Eliminate A

Been wanting to do this route for a very long time, eyed it up every time I've been to Dow. Its a really impressive line which winds its way through some of the spectacular rock structures on the very imposing A Buttress, needless to say its very atmospheric! Its six pitches of VS, and I can now say that every pitch is certainly VS, and all of them deserve their technical grades! Probably the most significant image I have of the climb was of a wet day at Dow, coming of Murray's in the rain and seeing quite a lot of people not looking too happy at certain parts on the route and a whole world of fluorescent nylon tat beginning to appear! Was going to attempt it with Phil on the March weekend earlier in the year but were foxed firstly by the amount we drank the night before and secondly by the fact that it started to snow!

Had already been in the Lakes earlier in the week and experienced the atrocious weather, not really into this getting rained on! Forecast for the weekend brightened up though so spoke to Ash, debated and then decided to go for it on Saturday. Mega early start, up at 5.30am to make sure we were off the route before the rain came in. Got to Walna Scar soon after 8 and sorted rack, then re-sorted after deciding we had too much. Got to the bottom of the route for 9.30ish and were climbing soon after.

Ash did the first pitch which didn't waste anytime starting with a short traverse and then up a steep wall. I followed him up and then led through onto the next pitch which was the longest, a 4b but with some tricky moves with lots of exposure. All the gear and holds were there they just took some looking for! Ash then came up and went through to do a relatively short pitch of 4c which traversed a very delicate line above an overhand with quite a novel threaded nut for gear in the middle. We swapped again and I did the next one, up as the guidebook described it as a 'Crevasse line' simply a very big diagonal crack in the rock, brought back memories of savage slit, this was followed by a rather bold round a rib to the belay. I think as I made the move I made some 'comments' which Ash agreed with once he joined me at the belay, nothing but nearly 100m of air below your ankles kind of stuff. The next pitch was the photogenic one, well photogenic if you didn't mind your belayer leaving go of the rope to take some snaps of you while you perched on some very small holds, with not much gear and a very large drop... sort of like the photo in the guidebook! I then followed Ash up this superb pitch and led through onto the final one, another really good pitch of climbing, quite delicate and with quite a few bits that made you 'think'. Ran the rope up as far as I could to near the top of the buttress until drag got too much an brought Ash up we then moved up to the top and sat down and took in what we'd just done with some very big grins!

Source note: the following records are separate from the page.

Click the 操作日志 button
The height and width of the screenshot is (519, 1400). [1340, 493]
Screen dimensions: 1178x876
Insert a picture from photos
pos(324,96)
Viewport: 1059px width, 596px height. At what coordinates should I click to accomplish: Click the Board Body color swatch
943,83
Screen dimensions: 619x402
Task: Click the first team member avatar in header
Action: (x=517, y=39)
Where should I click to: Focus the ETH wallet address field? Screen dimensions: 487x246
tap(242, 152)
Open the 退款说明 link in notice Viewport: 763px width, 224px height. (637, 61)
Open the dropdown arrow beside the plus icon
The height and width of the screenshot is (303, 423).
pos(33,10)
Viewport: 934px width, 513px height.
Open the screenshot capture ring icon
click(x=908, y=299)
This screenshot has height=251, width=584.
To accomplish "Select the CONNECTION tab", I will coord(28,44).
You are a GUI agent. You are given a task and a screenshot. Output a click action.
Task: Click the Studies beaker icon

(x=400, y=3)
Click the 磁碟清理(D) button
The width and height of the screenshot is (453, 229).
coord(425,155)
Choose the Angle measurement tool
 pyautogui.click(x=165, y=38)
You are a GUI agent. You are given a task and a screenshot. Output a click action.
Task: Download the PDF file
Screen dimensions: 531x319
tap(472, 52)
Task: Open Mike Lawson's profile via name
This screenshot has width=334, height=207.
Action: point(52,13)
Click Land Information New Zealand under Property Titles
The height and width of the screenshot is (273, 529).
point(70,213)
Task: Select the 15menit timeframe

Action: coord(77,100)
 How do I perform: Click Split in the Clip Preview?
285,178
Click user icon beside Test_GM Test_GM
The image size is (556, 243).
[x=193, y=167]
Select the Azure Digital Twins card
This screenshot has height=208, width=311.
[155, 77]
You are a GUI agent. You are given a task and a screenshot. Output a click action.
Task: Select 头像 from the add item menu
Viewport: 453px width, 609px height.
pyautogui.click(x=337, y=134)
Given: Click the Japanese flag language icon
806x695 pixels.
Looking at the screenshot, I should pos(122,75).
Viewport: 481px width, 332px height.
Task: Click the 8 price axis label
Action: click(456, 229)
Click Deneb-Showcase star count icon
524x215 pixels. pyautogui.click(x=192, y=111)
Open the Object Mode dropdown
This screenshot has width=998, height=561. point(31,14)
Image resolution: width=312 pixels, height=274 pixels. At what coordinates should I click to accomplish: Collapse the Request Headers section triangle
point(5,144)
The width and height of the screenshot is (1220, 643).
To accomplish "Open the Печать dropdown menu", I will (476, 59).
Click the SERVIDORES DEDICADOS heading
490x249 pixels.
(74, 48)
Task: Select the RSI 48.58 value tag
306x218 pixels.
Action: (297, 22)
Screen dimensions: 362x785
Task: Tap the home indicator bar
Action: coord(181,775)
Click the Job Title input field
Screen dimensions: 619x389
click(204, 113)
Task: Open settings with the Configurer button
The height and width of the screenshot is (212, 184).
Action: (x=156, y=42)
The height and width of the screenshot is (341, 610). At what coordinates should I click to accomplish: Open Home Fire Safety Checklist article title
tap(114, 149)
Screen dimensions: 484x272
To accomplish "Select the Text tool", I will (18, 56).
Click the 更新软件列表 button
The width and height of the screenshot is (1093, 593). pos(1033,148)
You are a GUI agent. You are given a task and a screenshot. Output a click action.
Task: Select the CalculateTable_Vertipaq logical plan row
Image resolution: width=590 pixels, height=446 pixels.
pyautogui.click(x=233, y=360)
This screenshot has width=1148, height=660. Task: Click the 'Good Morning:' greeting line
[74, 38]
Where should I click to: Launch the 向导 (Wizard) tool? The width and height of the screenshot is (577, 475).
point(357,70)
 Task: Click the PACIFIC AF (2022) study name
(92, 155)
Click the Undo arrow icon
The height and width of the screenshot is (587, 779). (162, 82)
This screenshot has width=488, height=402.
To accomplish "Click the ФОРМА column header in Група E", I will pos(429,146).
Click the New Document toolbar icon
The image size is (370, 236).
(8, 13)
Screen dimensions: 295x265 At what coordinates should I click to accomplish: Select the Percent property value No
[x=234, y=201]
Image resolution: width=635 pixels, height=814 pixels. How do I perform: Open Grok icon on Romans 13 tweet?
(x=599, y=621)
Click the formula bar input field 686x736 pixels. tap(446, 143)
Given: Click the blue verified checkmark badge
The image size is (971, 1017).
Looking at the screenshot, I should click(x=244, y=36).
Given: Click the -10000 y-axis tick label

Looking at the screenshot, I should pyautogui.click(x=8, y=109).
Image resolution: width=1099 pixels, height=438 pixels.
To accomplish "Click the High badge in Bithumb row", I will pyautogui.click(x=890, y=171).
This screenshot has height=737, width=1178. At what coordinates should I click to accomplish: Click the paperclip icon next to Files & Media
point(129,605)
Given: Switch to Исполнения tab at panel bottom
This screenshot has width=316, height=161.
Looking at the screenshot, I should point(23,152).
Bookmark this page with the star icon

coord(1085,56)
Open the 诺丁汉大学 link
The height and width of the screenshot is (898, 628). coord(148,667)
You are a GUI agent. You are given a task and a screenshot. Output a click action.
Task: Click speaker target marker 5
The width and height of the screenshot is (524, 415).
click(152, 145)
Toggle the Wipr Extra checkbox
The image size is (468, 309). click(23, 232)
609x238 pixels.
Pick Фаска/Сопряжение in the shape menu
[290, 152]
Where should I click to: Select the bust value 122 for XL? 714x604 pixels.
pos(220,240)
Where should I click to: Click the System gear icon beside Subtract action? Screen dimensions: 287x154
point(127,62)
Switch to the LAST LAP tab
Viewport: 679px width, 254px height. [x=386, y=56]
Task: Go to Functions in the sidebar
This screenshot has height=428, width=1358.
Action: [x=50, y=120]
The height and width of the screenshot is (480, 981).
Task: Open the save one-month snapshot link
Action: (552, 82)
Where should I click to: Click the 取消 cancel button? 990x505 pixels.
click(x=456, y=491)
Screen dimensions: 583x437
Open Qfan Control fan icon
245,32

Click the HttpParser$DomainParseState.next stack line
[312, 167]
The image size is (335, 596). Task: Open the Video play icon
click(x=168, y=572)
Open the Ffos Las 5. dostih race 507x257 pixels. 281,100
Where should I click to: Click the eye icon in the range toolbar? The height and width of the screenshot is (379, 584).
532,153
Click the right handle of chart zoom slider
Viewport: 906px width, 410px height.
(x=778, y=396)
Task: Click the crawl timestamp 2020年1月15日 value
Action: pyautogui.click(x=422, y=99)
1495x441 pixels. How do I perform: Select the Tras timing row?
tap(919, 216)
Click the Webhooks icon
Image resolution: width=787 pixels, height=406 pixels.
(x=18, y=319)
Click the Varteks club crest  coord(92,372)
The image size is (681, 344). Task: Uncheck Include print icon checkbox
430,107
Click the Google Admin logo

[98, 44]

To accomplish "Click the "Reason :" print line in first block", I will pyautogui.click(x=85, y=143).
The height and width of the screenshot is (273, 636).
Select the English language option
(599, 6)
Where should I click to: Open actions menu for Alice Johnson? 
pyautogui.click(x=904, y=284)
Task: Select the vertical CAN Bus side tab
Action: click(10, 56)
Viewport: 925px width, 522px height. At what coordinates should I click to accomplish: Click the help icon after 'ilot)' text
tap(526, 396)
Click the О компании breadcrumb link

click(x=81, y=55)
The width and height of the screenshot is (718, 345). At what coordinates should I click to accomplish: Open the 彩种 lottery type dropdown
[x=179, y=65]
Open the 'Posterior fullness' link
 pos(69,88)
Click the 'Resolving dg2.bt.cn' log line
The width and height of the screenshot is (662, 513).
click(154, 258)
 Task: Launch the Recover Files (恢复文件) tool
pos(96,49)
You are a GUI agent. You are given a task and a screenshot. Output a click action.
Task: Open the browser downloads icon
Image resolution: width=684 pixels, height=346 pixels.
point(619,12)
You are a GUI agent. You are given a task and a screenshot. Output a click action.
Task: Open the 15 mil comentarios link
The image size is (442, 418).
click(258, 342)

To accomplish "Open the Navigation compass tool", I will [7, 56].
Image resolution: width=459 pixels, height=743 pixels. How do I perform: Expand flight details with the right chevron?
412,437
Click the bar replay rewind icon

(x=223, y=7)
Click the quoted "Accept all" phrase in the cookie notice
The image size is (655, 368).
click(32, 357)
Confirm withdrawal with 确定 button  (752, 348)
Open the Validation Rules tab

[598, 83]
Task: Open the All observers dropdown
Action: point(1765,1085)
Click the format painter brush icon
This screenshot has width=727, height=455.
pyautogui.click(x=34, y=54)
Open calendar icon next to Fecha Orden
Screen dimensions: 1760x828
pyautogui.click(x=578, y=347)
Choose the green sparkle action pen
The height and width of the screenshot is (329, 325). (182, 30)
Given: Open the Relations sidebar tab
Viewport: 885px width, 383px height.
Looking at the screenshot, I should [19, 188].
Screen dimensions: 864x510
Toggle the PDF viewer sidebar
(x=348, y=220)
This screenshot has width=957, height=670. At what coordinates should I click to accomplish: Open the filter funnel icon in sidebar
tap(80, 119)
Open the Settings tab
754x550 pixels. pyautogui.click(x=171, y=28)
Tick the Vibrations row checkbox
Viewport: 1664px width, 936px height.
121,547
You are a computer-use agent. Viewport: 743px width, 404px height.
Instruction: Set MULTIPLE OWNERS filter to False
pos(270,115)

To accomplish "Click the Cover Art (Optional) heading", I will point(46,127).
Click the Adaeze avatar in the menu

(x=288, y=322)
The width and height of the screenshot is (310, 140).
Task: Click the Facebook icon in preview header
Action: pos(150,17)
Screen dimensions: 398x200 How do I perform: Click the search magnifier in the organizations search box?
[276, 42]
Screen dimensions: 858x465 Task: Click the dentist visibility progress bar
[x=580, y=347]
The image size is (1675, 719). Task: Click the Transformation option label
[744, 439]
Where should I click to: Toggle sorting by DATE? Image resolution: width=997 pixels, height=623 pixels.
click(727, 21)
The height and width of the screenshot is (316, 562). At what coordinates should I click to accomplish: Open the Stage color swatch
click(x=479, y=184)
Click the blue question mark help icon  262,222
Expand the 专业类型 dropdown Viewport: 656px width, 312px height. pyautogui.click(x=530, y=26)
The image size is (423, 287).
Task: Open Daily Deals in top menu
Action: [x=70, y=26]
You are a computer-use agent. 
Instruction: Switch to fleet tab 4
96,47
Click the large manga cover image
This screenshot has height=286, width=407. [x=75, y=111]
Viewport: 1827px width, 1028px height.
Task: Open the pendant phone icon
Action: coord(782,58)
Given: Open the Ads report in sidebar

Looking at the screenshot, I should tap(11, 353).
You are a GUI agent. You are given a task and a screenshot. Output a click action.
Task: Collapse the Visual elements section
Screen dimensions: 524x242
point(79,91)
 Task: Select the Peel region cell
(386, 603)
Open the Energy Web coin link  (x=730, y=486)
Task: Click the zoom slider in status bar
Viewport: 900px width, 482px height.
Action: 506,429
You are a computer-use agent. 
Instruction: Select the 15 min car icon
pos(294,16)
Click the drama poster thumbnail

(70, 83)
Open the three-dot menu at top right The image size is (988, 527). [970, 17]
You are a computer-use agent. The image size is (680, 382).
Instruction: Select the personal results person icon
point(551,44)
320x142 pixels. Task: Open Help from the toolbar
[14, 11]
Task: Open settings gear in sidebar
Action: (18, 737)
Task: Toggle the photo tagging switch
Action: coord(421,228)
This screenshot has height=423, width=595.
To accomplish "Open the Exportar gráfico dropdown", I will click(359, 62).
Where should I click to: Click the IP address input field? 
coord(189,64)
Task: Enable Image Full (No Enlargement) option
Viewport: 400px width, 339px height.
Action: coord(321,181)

Back down to the car within an hour and into to Ambleside to meet Simon and peruse various shops in search of Merino Wool, eventually ended up getting one of Simon's which he bought a few months ago but hasen't really used as he isn't a fan of sleeves... and a bonus at £20! Called in very quickly at GT on the way back to say hi to Mr & Mrs Miller who were up there for the service team weekend and then drive rather quickly, on small minor roads while simultaneously searching for coffee to Waddacar. Spent a few hours there, leaching food from Pete's BBQ and talking to Ricko about the Gathering amongst other things.